ARTICLE 2. Actions on Policies Containing Liability Provisions [11580 – 11589.5] ( Article 2 enacted by Stats. 1935, Ch. 145. )

Exact Statute Text

No advance payment or partial payment of damages made by any person, or made by his insurer under liability insurance as defined in subdivision (a) of Section 108, as an accommodation to an injured person or on his behalf to others or to the heirs at law or dependents of a deceased person because of an injury or death claim or potential claim against any person or insured shall be construed as an admission of liability by the person claimed against, or of that person’s or the insurer’s recognition of such liability, with respect to such injured or deceased person or with respect to any other claim arising from the same accident or event.
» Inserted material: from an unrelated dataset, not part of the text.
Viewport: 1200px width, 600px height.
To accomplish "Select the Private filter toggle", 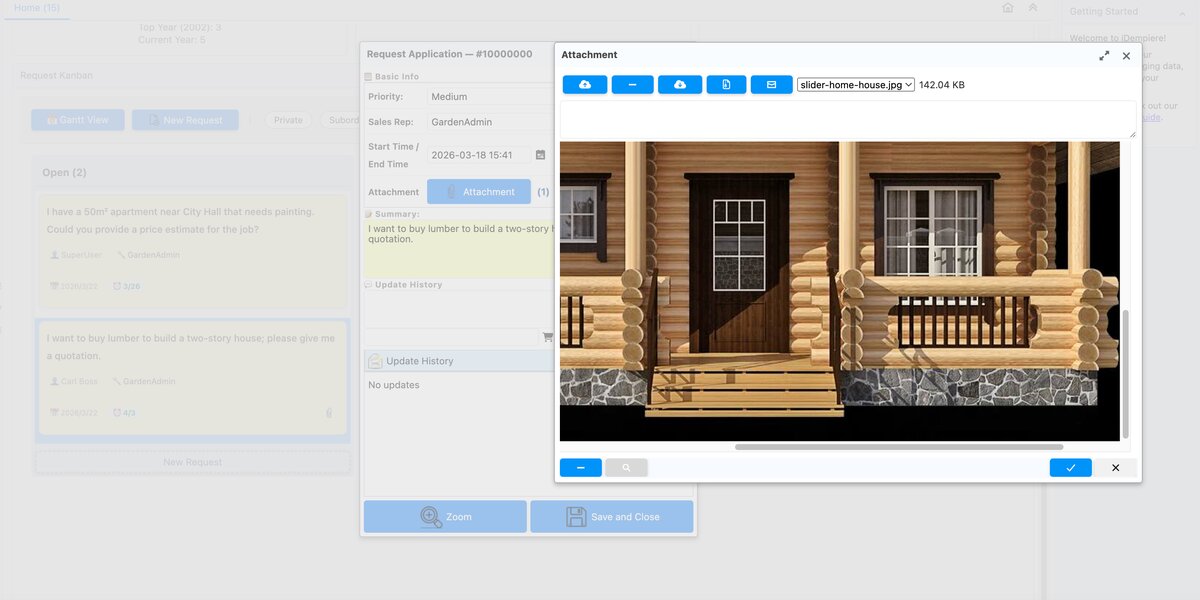I will (288, 120).
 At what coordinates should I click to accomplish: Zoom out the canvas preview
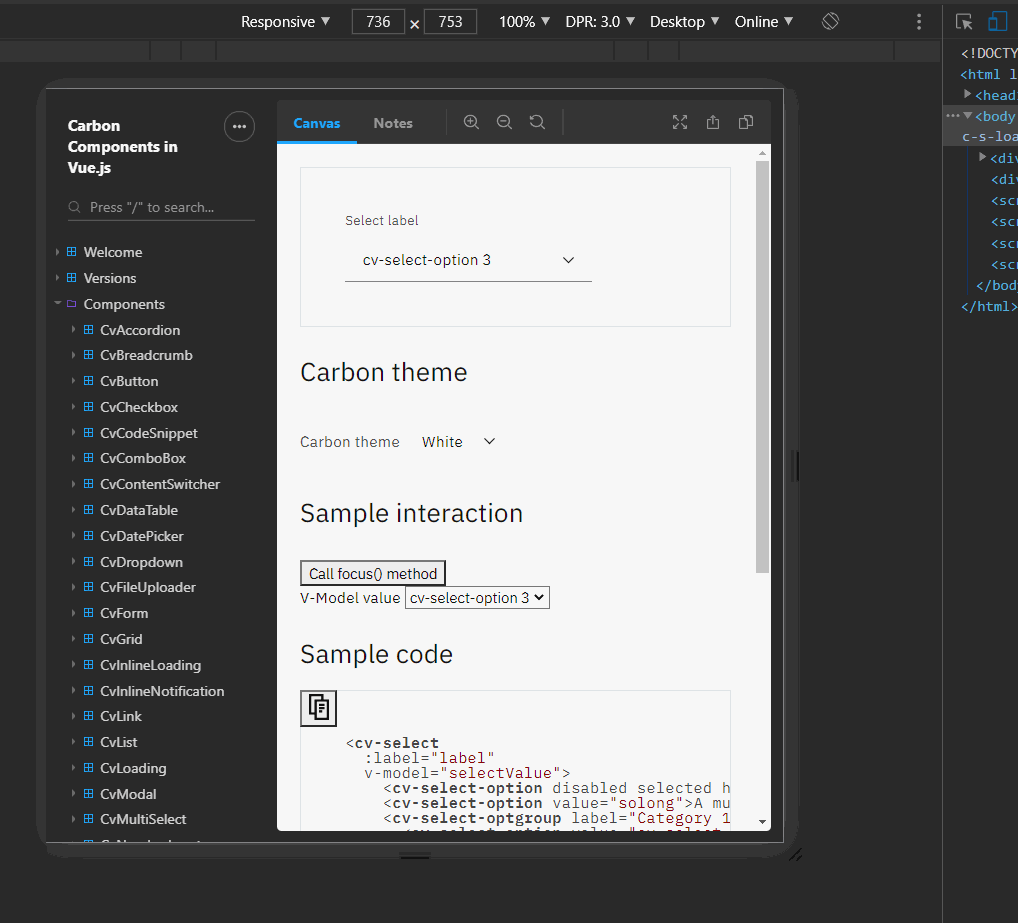coord(504,122)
Any such payments shall, however, constitute a credit and be deductible from any final settlement made or judgment rendered with respect to such injured or deceased person which does not expressly take into account such advance payments. Any person, including any insurer, who makes such an advance or partial payment, shall at the time of beginning payment, notify the recipient thereof in writing of the statute of limitations applicable to the cause of action which such recipient may bring against such person as a result of such injury or death, including any time limitations within which claims are required to be made against the state or any local public entity when such payments are made on behalf of such public entities. Failure to provide such written notice shall operate to toll any such applicable statute of limitations or time limitations from the time of such advance or partial payment until such written notice is actually given. That notification shall not be required if the recipient is represented by an attorney.

(Amended by Stats. 1985, Ch. 792, Sec. 5.)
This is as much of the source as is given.